■ **Work required**
Please find the line that holds "The image size" below and reproduce it, along with every line after it through the end, exactly and without pictures.

■ **Recorded information**
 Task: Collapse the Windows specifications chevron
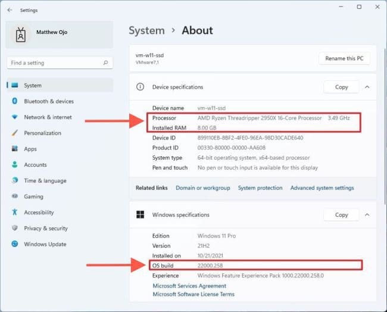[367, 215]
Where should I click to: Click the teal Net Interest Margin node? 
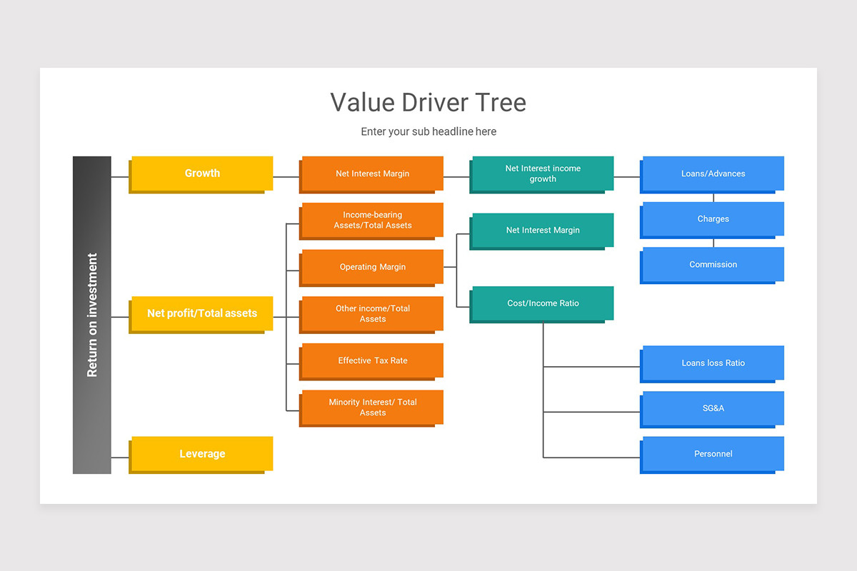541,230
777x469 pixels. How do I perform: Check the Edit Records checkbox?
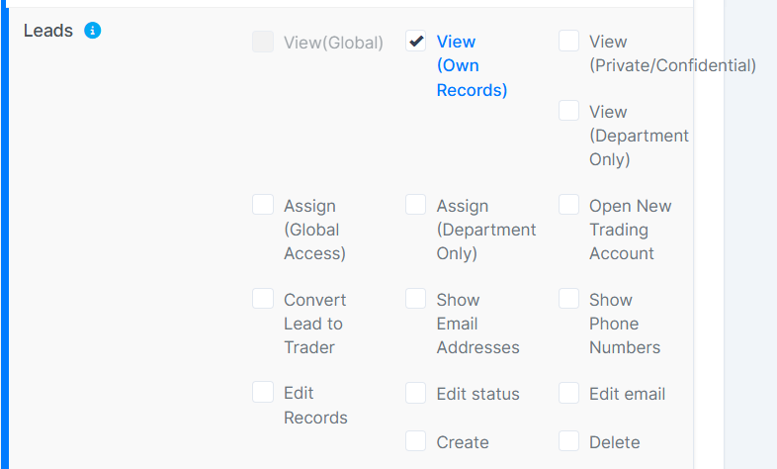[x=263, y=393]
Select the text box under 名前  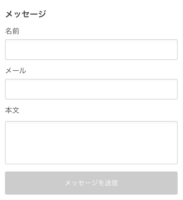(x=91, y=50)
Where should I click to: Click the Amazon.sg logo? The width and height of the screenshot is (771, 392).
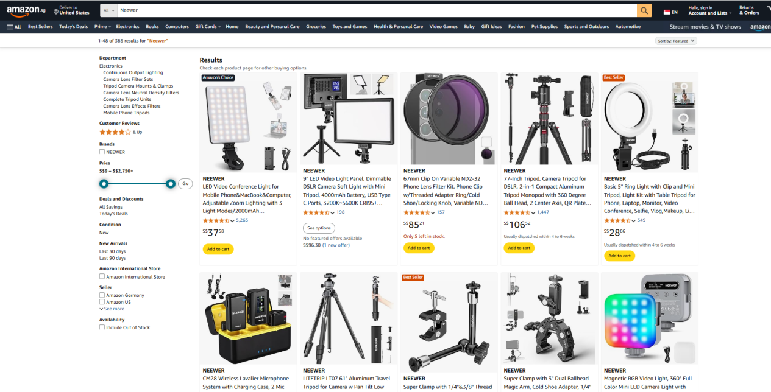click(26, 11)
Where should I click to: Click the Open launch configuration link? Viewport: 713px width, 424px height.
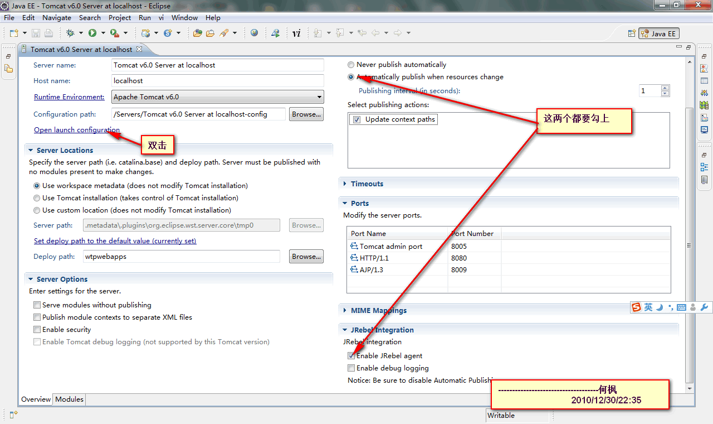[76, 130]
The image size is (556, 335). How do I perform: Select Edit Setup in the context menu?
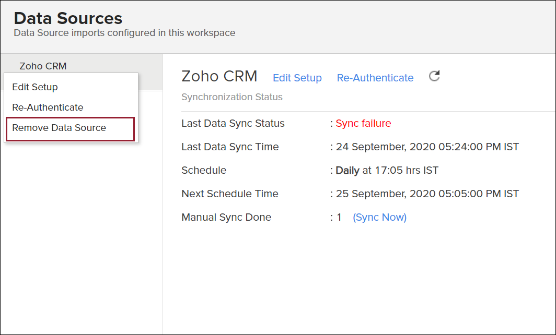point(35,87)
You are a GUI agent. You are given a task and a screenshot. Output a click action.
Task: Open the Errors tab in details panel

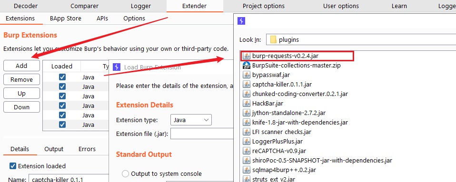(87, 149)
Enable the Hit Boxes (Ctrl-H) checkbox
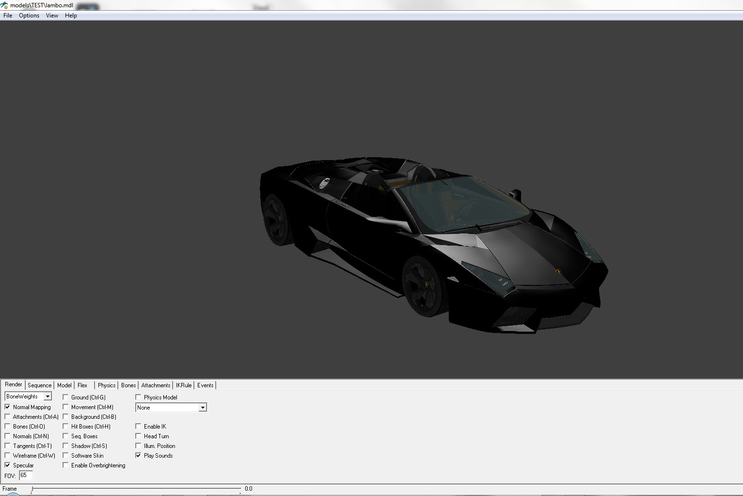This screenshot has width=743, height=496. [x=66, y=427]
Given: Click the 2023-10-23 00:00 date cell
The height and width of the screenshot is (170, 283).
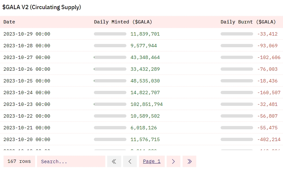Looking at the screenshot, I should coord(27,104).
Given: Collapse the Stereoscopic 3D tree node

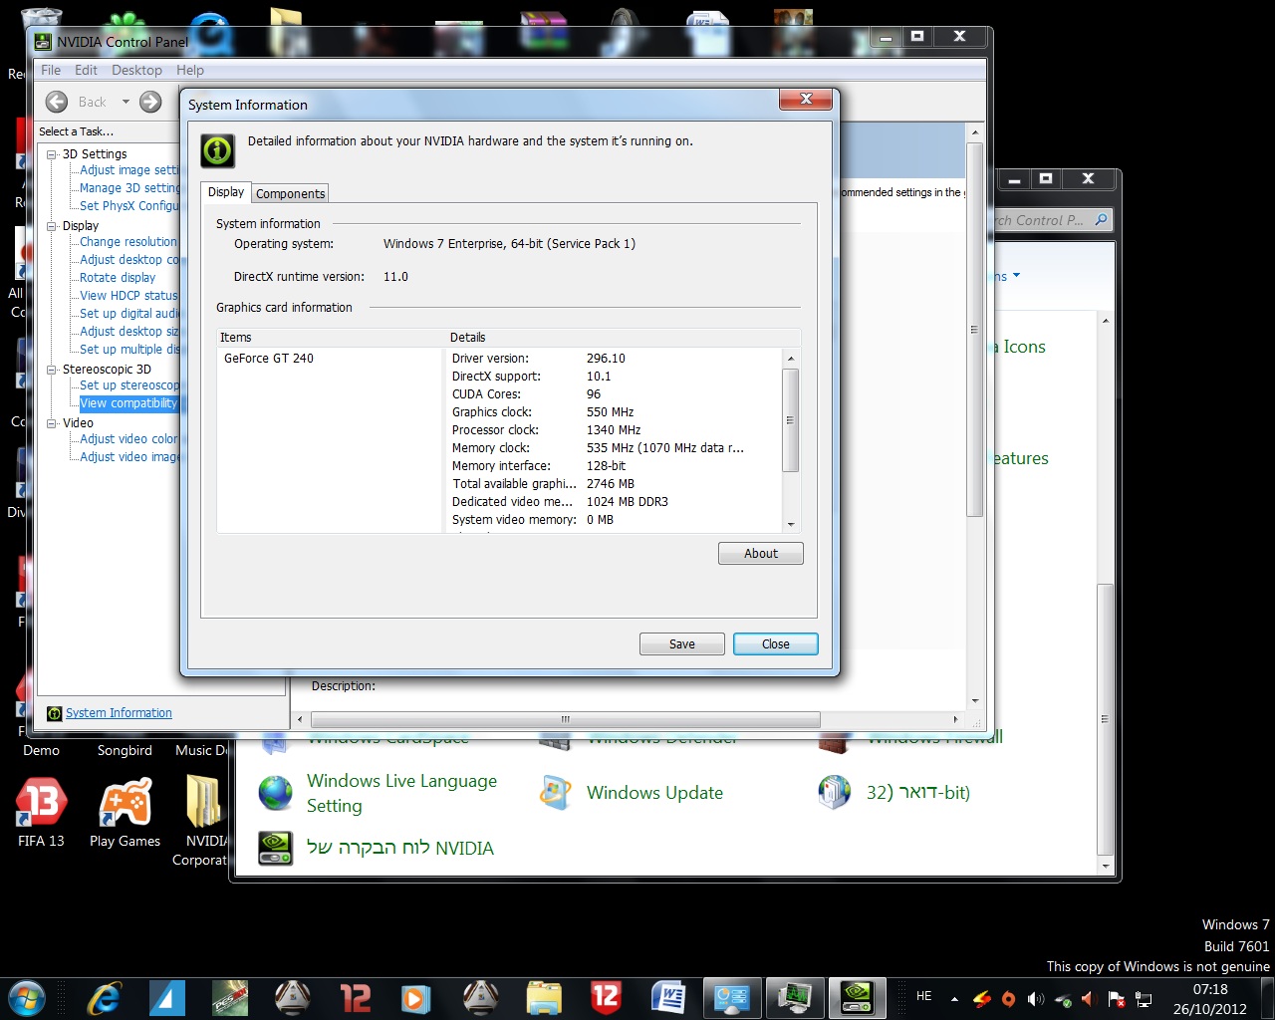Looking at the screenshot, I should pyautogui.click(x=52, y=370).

■ **Response area**
The image size is (556, 335). How do I perform: Select Edit Setup in the context menu?
point(35,87)
You are a GUI agent. You are given a task and a screenshot. Output a click action.
Task: Open the Errors tab in details panel

(87, 149)
Enable the Hit Boxes (Ctrl-H) checkbox
This screenshot has width=743, height=496. [x=66, y=427]
Given: Click the 2023-10-23 00:00 date cell
The height and width of the screenshot is (170, 283).
Looking at the screenshot, I should coord(27,104).
Given: Collapse the Stereoscopic 3D tree node

Looking at the screenshot, I should pyautogui.click(x=52, y=370).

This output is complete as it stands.